Task objective - Images do not belong in the copy. Retype the entries exactly.

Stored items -
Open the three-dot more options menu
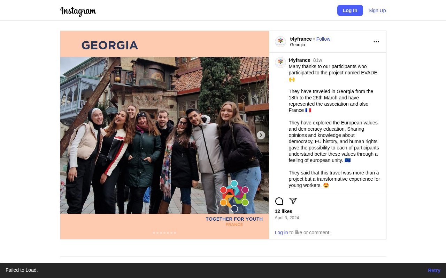Viewport: 446px width, 278px height. pyautogui.click(x=376, y=42)
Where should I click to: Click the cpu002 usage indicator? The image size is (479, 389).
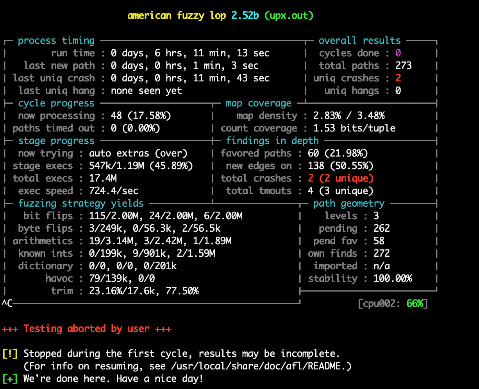(x=393, y=304)
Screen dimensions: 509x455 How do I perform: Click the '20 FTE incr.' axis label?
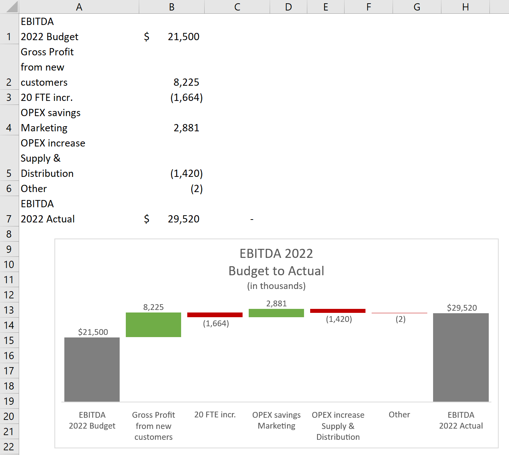[215, 414]
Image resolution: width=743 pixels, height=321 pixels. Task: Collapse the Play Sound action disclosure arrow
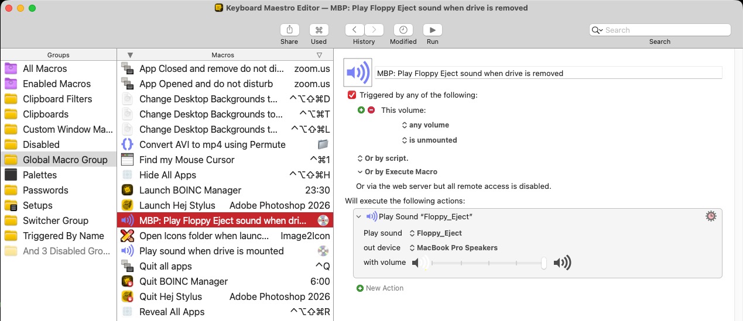[x=359, y=217]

Final answer -
Open the three-dot more options menu
Viewport: 446px width, 278px height. pyautogui.click(x=376, y=42)
Where should I click to: Click the cpu002 usage indicator? The image size is (479, 389).
(x=393, y=304)
Screen dimensions: 509x455 How do I perform: Click the '20 FTE incr.' axis label?
[215, 414]
Image resolution: width=743 pixels, height=321 pixels. Task: Collapse the Play Sound action disclosure arrow
[x=359, y=217]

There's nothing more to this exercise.